Bastiat e os nossos passeios

28 de março de 2024

Não sou advogado, nem especialista em legislação geral. Por força do ofício, conheço a legislação urbanística, e me guio pela lógica, ecoando (e jamais me afastando) do pensamento e dos ensinamentos de Frédéric Bastiat.

Frédéric Bastiat foi um francês do século XIX, economista e filósofo. Faço o registro para lembrar que um filósofo não precisa ser economista, mas um economista que não é, também, um filósofo (ou um estudioso da filosofia), produzirá modelos e teorias que baseiam os resultados em reações (que se acreditam) previsíveis, pelos indivíduos, aos estímulos propostos.

Não vai dar certo, claro, e a história é pródiga em erros dessa natureza. O genial Dan Ariely trata desse – recorrente – erro em seu livro de 2020, “Previsivelmente irracional: As forças invisíveis que nos levam a tomar decisões erradas“.

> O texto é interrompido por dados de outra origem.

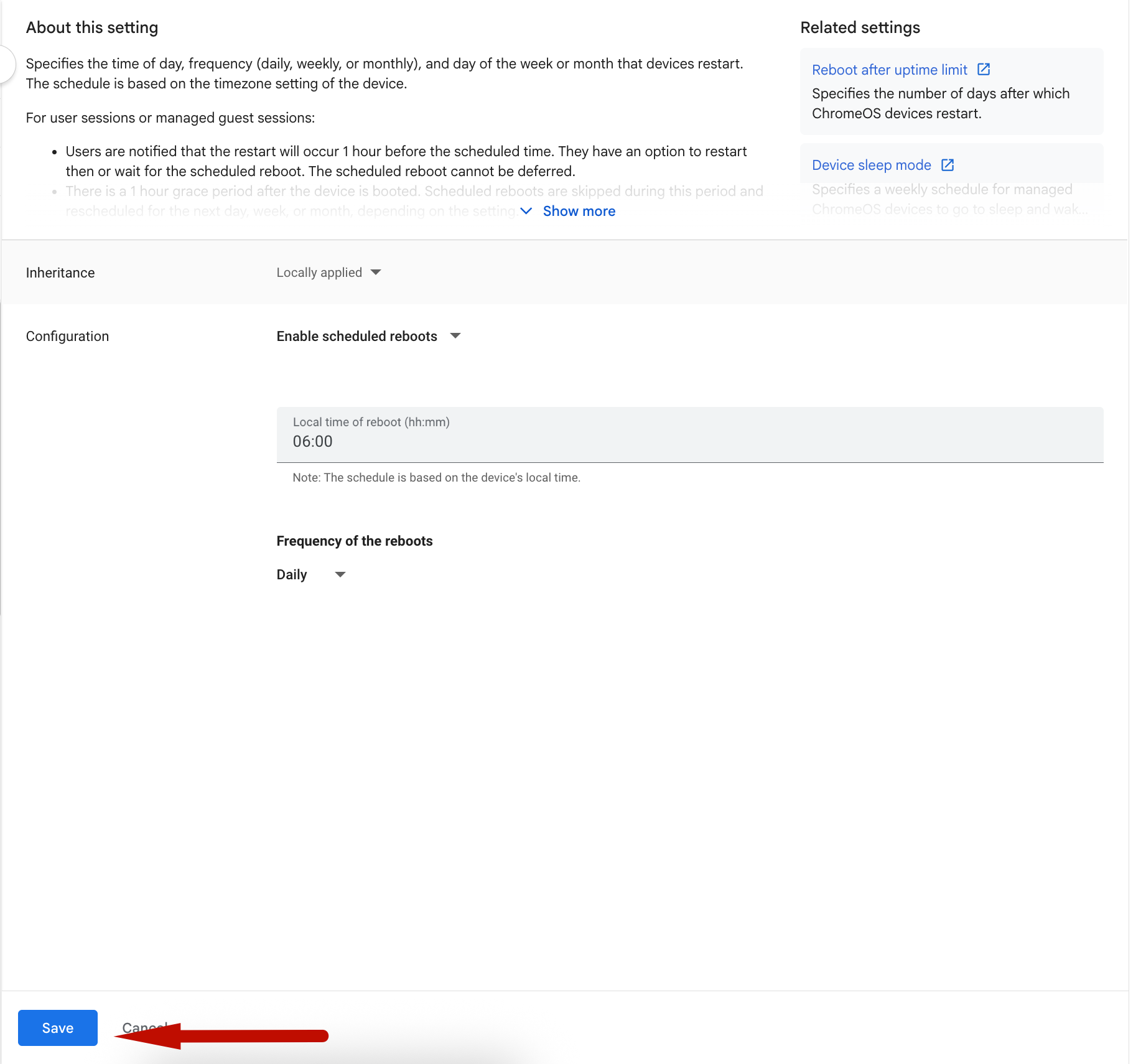
Task: Open the Reboot after uptime limit link
Action: 890,70
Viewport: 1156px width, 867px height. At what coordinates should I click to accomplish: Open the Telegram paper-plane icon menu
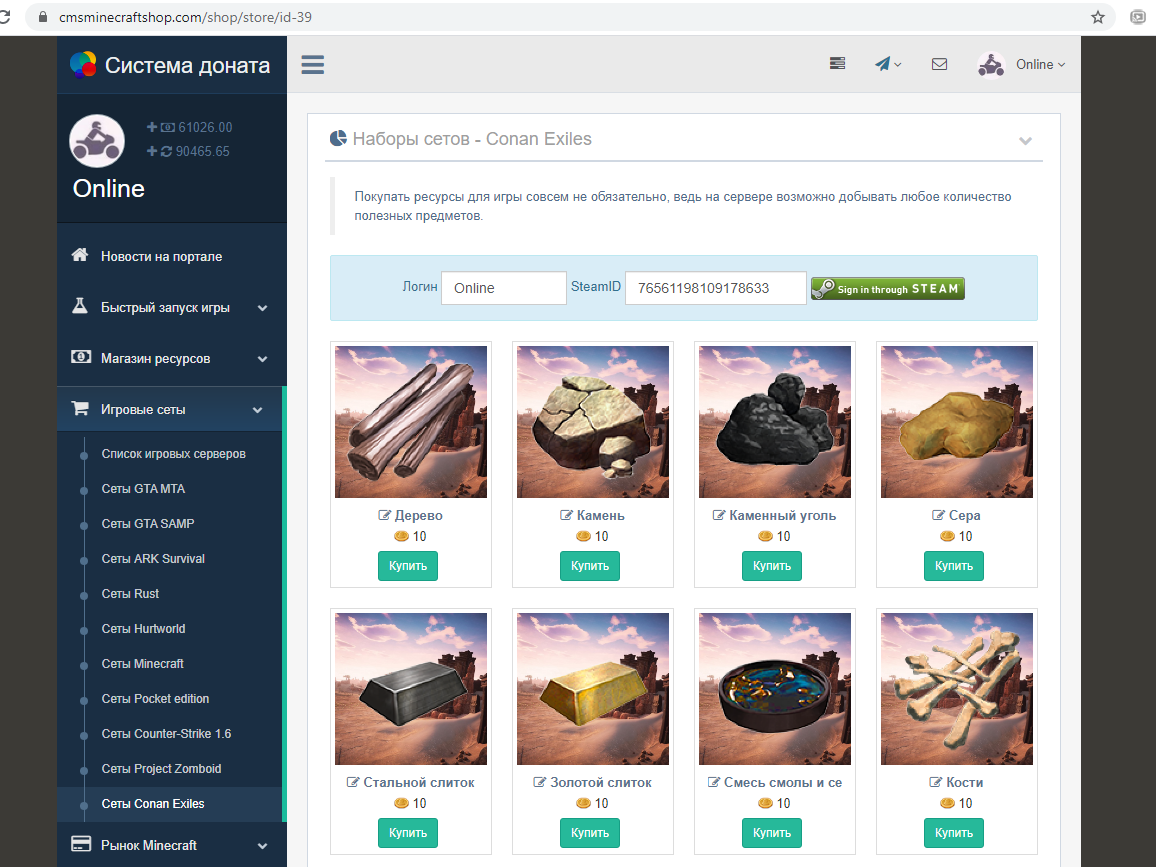pyautogui.click(x=886, y=64)
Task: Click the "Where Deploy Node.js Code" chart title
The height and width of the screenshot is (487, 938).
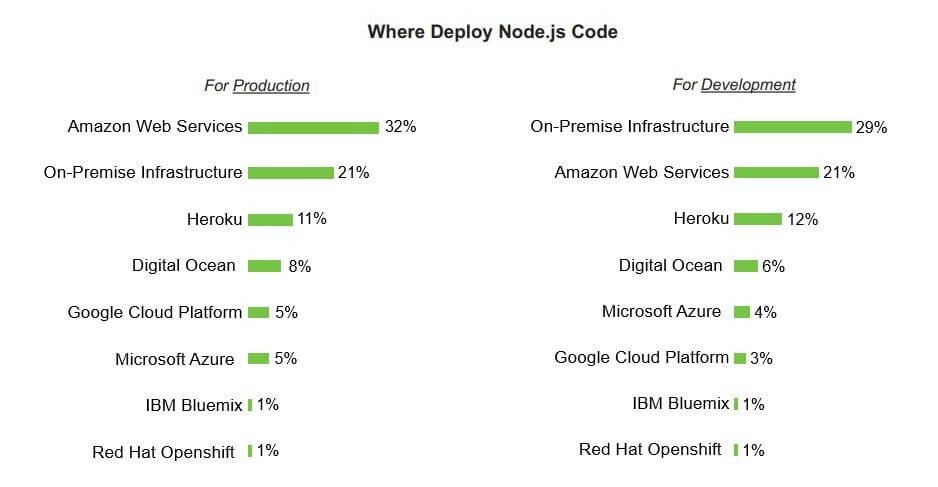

O foco de Bastiat esteve sempre nos direitos individuais e na distância, não rara, entre as leis e a justiça, e poucos meses antes de sua morte, em 1850, aos 49 anos, escreve um pequeno libelo chamado “A Lei“. Esse pequeno libelo (pequeno porque sucinto) é, hoje, um dos mais importantes marcos intelectuais a tratar da corrupção do legislador que, aos poucos, produz leis injustas e fomenta instituições que, ao invés de servir a sociedade, tudo dela extraem, e dela vivem.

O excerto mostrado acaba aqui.